Adèle Geras has written books for readers of all ages. Coming from Michael Joseph in February next year is her novel Dangerous Women, published under her pseudonym, Hope Adams.
Twitter: @adelegeras I have been not reading fantasy for nearly 70 years. At school, my friend Philippa was a passionate fan of The Lord of the Rings and all things Tolkien. Every term, she would urge me, “Just try it again, Delly.” I would try and fail. My eyelids would droop after three lines and I’d always put the book aside before I turned the first page. I describe myself as ‘allergic to Tolkien.’ Nothing to do with his books or their merit, but rather to do with me: I’m not adapted to reading them. (I ought to add that I have no such problem with ghost stories or fairy tales or horror stories.)
But I have been eschewing fantasy and science fiction. I didn’t like Dune by Frank Herbert in spite of a boyfriend urging it on me, telling me it was life-changing. I read His Dark Materials because (cunningly!) it began in an Oxford college (which I do like reading about) and then I got sucked in by the daemons, but that’s an exception and there were large tracts of the three volumes which I must admit I skipped over.
One of my most spectacular failures was a very fat book called Jonathan Strange and Dr Norrell by Susanna Clarke. This was a huge hit when it appeared and I couldn’t read it. I couldn’t even watch the TV version…. found the whole thing extremely boring and I have a very low threshold for boredom. If I’m not gripped at once, I give up and I’ve not finished more books than I care to number. If it’s a crime novel, I might turn to the last page to see who did it, but mostly I put the book aside and forget about it.
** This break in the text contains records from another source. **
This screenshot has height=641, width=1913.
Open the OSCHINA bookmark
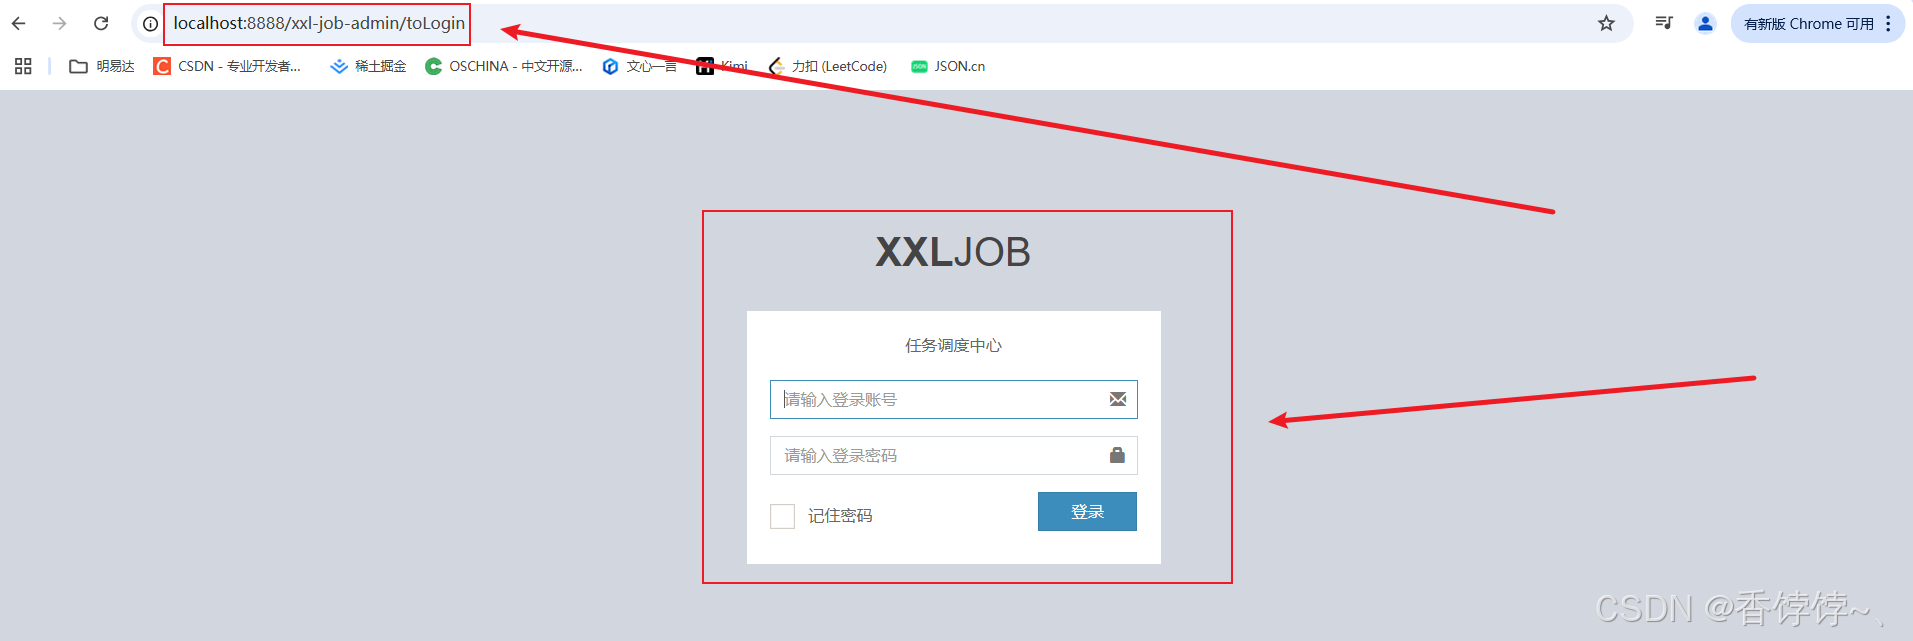(x=504, y=66)
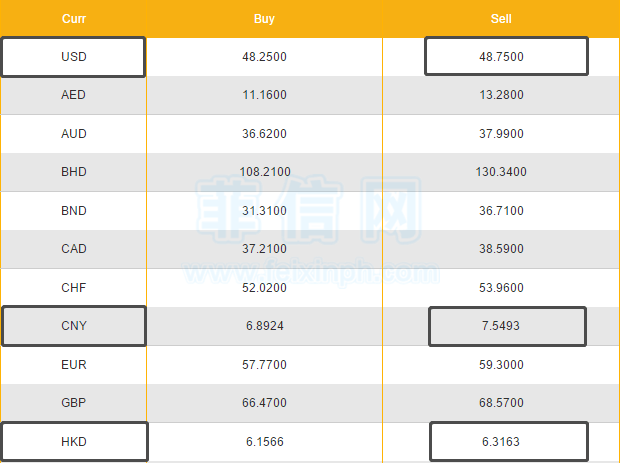Screen dimensions: 621x463
Task: Click the BND currency label
Action: (73, 211)
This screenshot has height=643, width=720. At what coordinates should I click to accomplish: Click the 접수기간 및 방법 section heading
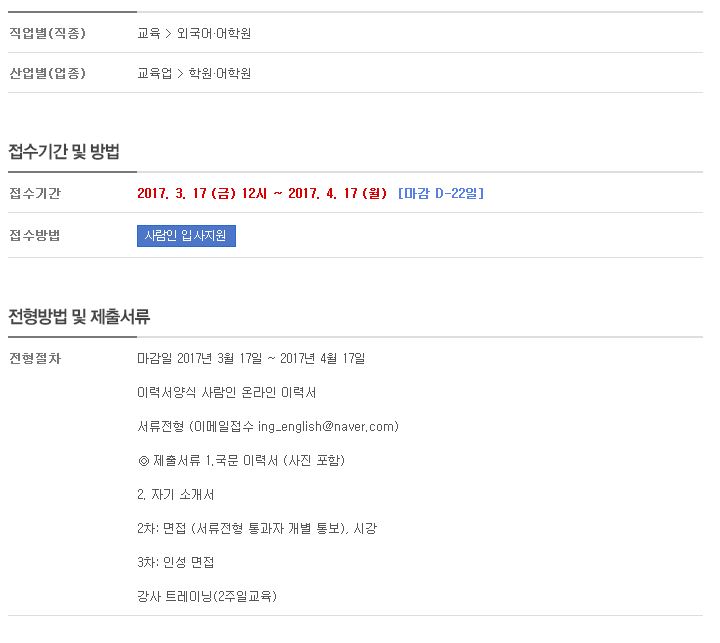(x=64, y=151)
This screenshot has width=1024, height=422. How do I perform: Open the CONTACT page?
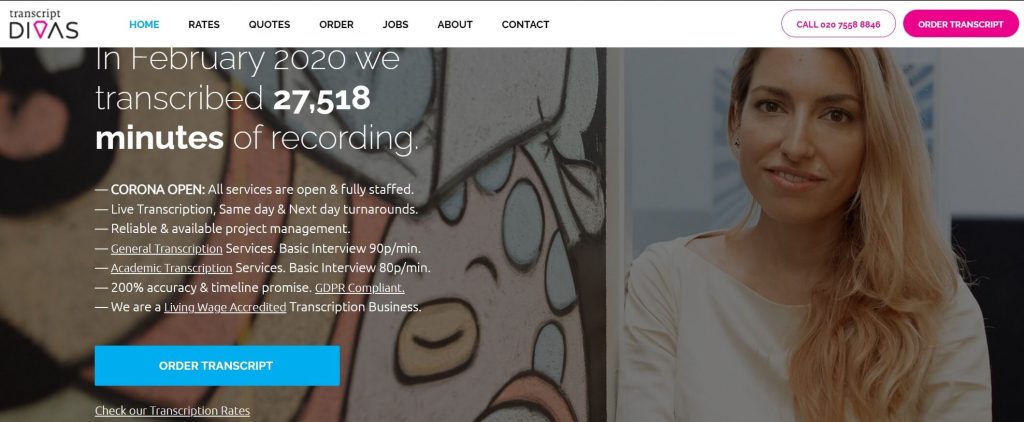point(525,25)
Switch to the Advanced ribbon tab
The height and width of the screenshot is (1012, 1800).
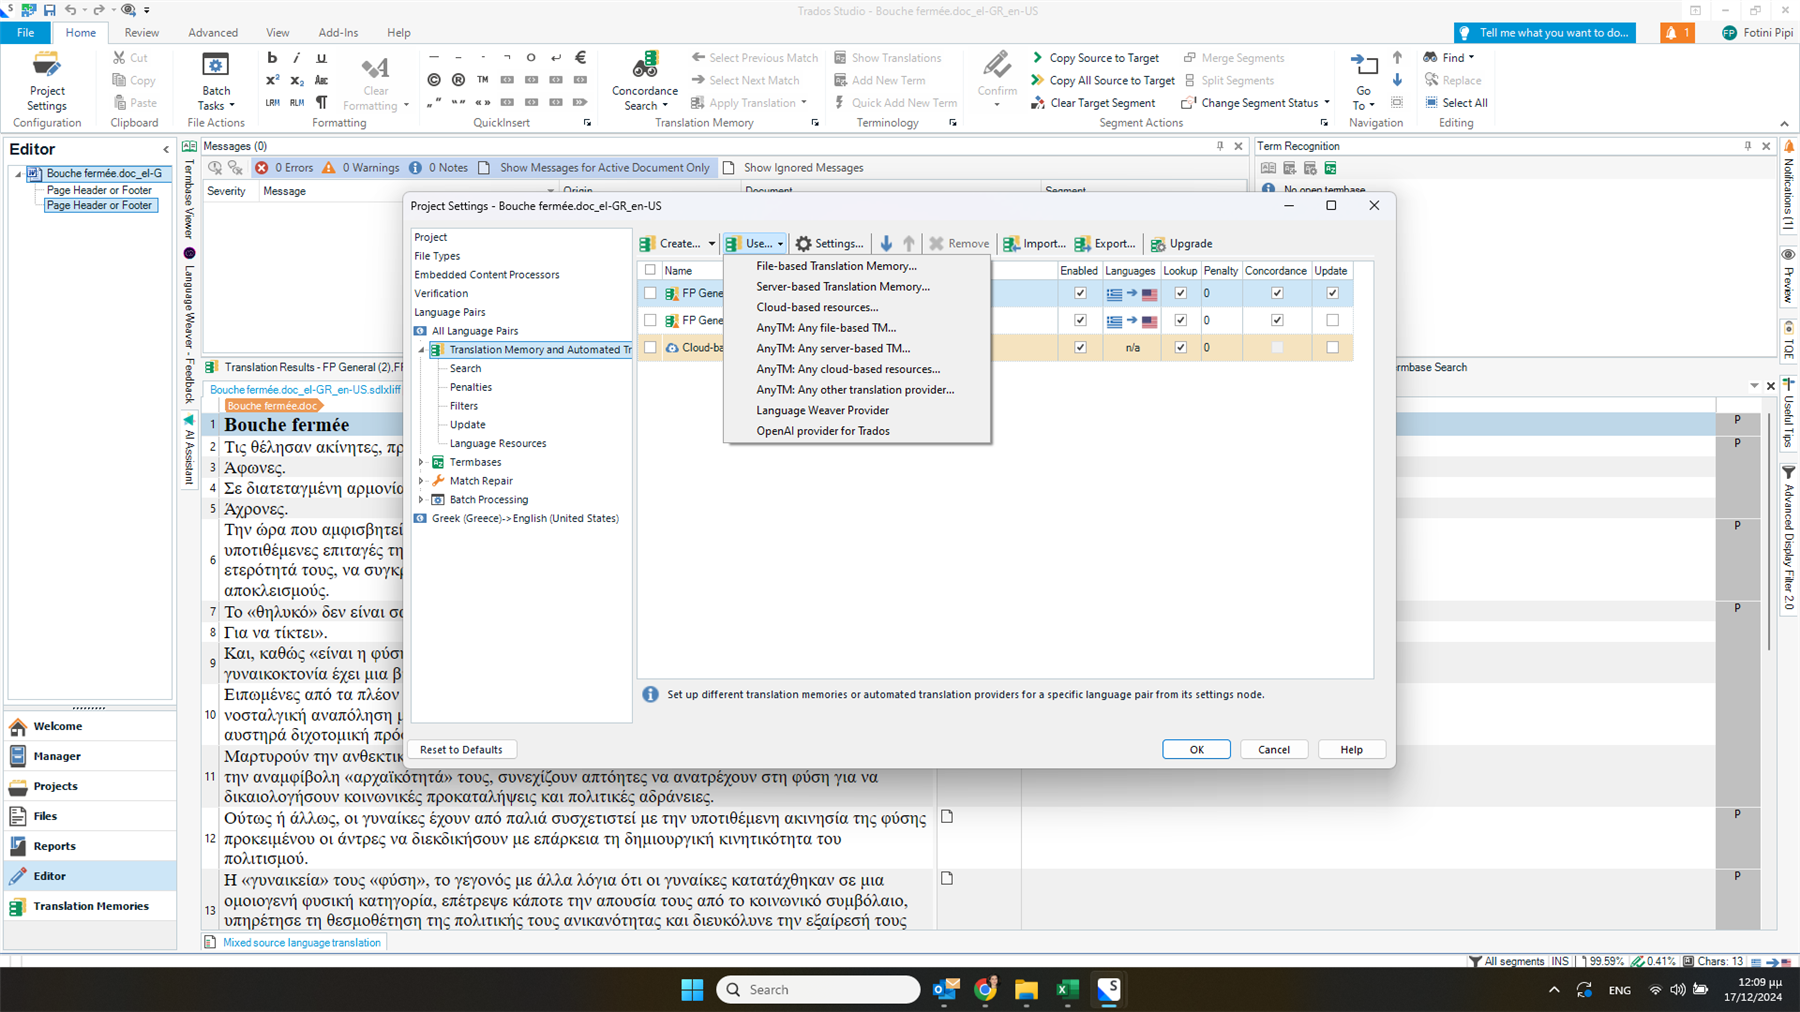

How then to explain the attraction I felt to Piranesi? It’s all Twitter’s fault. Alex Preston wrote about the book in a way that intrigued me. The reviews were uniformly enthusiastic. Also, I read an article from the New Yorker which explained why Susanna Clarke had taken fifteen years to write a follow- up to Jonathan Strange and Dr Norrell. It was because she was ill from a variant of ME and simply could not. Then I watched her in a virtual event, speaking about Piranesi and I liked her so much that I downloaded it. Of course, there was also the artist Piranesi whose drawings of fantastical prisons I know and admire. I wondered what the connection was between the book and the artist.
Before I sat down to write this, I was reading the newspaper. Piranesi is still number 10 on the Sunday Times bestsellers list. Each book listed there has one sentence describing it. Piranesi’s says: "The resident of a surreal palace is disturbed by news of a new inhabitant." When I read this, I laughed out loud. Nothing in that sentence is untrue but it’s a world away from the book, and what it’s about and what sort of experience the reader has when she embarks on it.
What I’m going to add won’t add much more enlightenment. I’ve never in my life read a story which so defies reviewing. Summing up the plot doesn’t work. Comparing Clarke to other writers might, but only if you’ve read the other writers. Borges was mentioned in reviews, and by the author herself but alas, I’ve never read his work. I can tell you that the use of capital letters for many nouns is mesmerising and gives the prose an air of undeniable authority and strangeness.
I’m still haunted by Piranesi more than a fortnight after I finished reading it. The ‘surreal palace’ mentioned above is mind-blowing. Hall after Hall, filled with thousands of Statues, which are the whole universe. There are seas running through the Halls and Vestibules and our hero, whose first person account this is, has learned to read the tides and has set out a geography of the place to help him find his way around it. Others have lived there. There are Bones which he tends and respects and these show he’s not the only person who’s ever lived in this place. Once a week, he has a meeting with The Other. Then other things happen and an explication of sorts is provided. This doesn’t lessen the otherworldly feeling you’re left with when you finish the book.
It’s the look of the place, and the feel of the place and the simplicity and poetry of Piranesi’s own narrative voice that I loved so much and which is still resonating in my head. Someone, somewhere is, I’m sure, thinking about how to make a movie of it and I hope very much that this will be an animation; a drawn universe because real flesh and blood humans would reduce magic to the mundane tropes of normal fantasy.
It’s a very short book. Please read it before anyone takes it out of individual heads and puts it up on a screen. To tempt you, I shall quote from it. I am going to open my Kindle and pick a passage at random. It’s the kind of book where you can do that.
“Preparations for the Flood
ENTRY FOR THE TWENTY-SIXTH DAY OF THE NINTH MONTH IN THE YEAR THE ALBATROSS CAME TO THE SOUTH WESTERN HALLS.
With the exception of the Concealed Person, all the Dead stand in the Path of the Flood Waters. On Sunday, I began the work of carrying them to safety.
I took a blanket and transferred all the Biscuit-box Man’s bones into it – all except for the ones inside the biscuit box. I tied up the blanket with seaweed twine, making it into a sort of sack, and I carried it to the Second Vestibule and up the Staircase to the Upper Halls.”
I’m saying it again. Please read it.
Piranesi is published by Bloomsbury.